Mistakes cause additional sub-discussions, in which more mistakes are made, which cause additional sub-discussions, in which more mistakes are made. The only way discussions are productive is if that process is kept under control and doesn’t happen too much. People need to be able to have some sub-discussions with zero mistakes so that the discussion can resolve successfully without creating more sub-discussions. The standard way people attempt to accomplish that is by ignoring mistakes, but the rational, truth-seeking way to do it is to get good enough at stuff to make fewer mistakes.
If each discussion averages 5 mistakes, and each mistake creates a sub-discussion that averages 5 mistakes, and each of those mistakes creates a sub-sub-discussion that averages 5 mistakes, then the discussion will never get anywhere.

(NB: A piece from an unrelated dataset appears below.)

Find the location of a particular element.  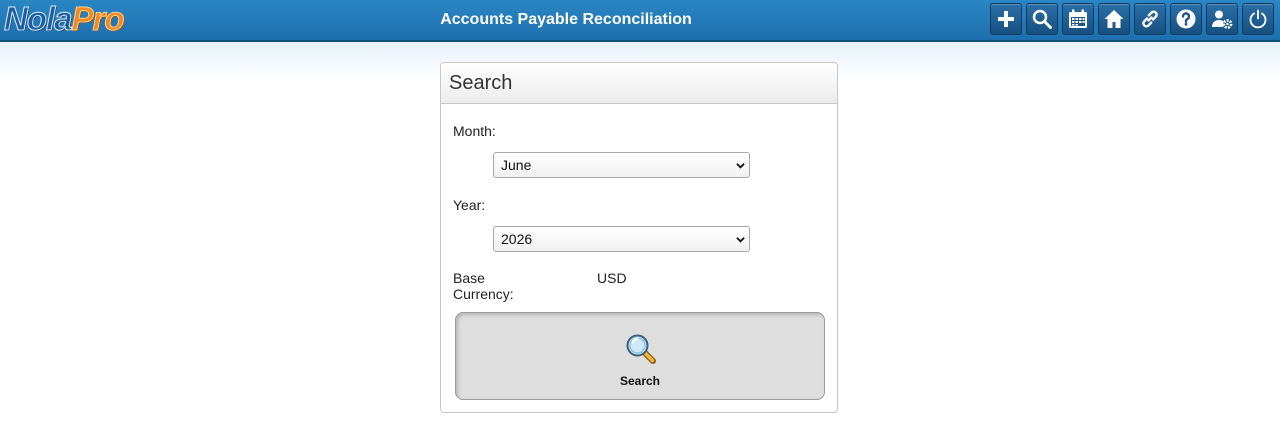

plus-icon is located at coordinates (1006, 19).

You don’t make many (decisive) mistakes while walking. You really can learn and practice things so that your mistake rate is low. You can build up your skills. This is common with people who succeed at anything. For example, what normally happens with the people who actually get good at math? They learn counting and make mistakes initially, but with practice they get better at counting and make counting mistakes rarely. Then they learn addition, and make mistakes at first, but with practice they learn to be pretty reliable at adding. And their occasional addition mistakes don’t turn into many levels of sub-discussion. They can get it right when double checking, and they also do fine when breaking addition into parts, like counting, to discuss individually. Then they learn multiplication, then algebra, and so on. Each time they learn a new thing, they gain the ability to fairly accurately judge what is an error or not, and they get their error rate pretty low before moving on. (It’s also common to learn several things at once. You can go ahead a few steps even if you aren’t done mastering the current step. But you can’t go too far past something you aren’t done learning. This is a main reason people get stuck: they never finished learning some stuff a few steps earlier than what they’re stuck on. Being stuck often isn’t actually about the thing you’re stuck on.)

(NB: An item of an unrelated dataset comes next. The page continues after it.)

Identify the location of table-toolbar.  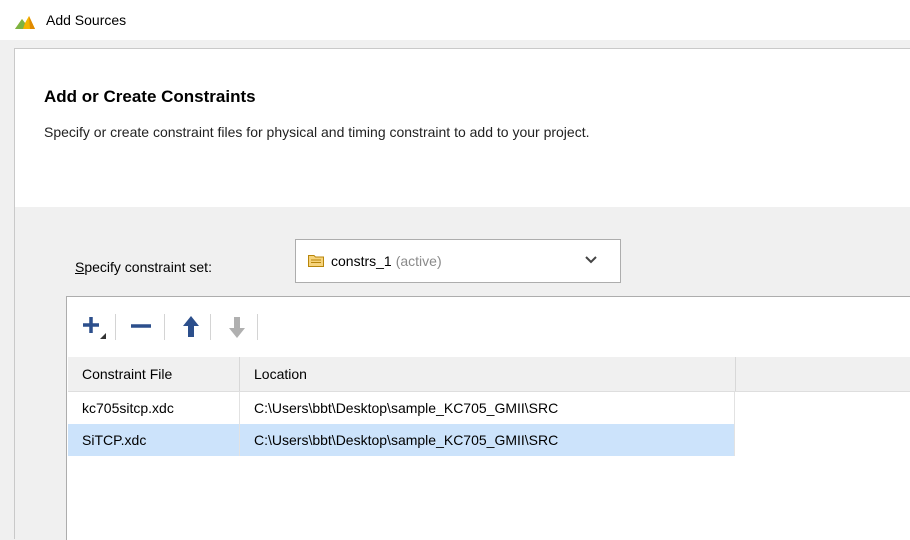
(488, 327).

Sub-discussions about errors tend to be about prior, easier topics. If your background knowledge is solid, then you shouldn’t make a ton of mistakes in most sub-discussions. Many sub-discussion mistakes are due to missing prerequisites. And this becomes truer the more the discussions are nested. Sub-sub-sub-sub-sub discussions tend to be about simple, basic stuff. (If people were creating sub-discussions that were more complicated than the prior discussion, then complexity would escalate and there’d be no realistic hope of resolving the issues. The occasional sub/tangential/branch discussion can increase complexity, but most shouldn’t.)

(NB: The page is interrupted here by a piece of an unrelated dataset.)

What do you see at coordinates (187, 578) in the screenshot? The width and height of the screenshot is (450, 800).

When learning a new thing, you should have lots of sub-discussions that are one layer below the original topic (you make lots of mistakes), but you shouldn’t have a lot of trouble with more distant sub-discussions (you shouldn’t be making many mistakes when dealing with your mistakes). Each level – sub-discussions, sub-sub-discussions, sub-sub-sub-discussions, etc. – should have a lower error rate than the one before it. The more levels removed from the original discussion you are, the higher the chance should be that this sub-discussion is resolved quickly and successfully with no decisive mistakes to spawn more sub-discussions. If it’s not working that way, then you are going to struggle to have productive discussions that resolve anything. And note that thinking things through by yourself is the same sort of process as discussion (it involves trying to rationally address conflicts between ideas) – it’s a one-person discussion or self-discussion – so most of the same issues apply.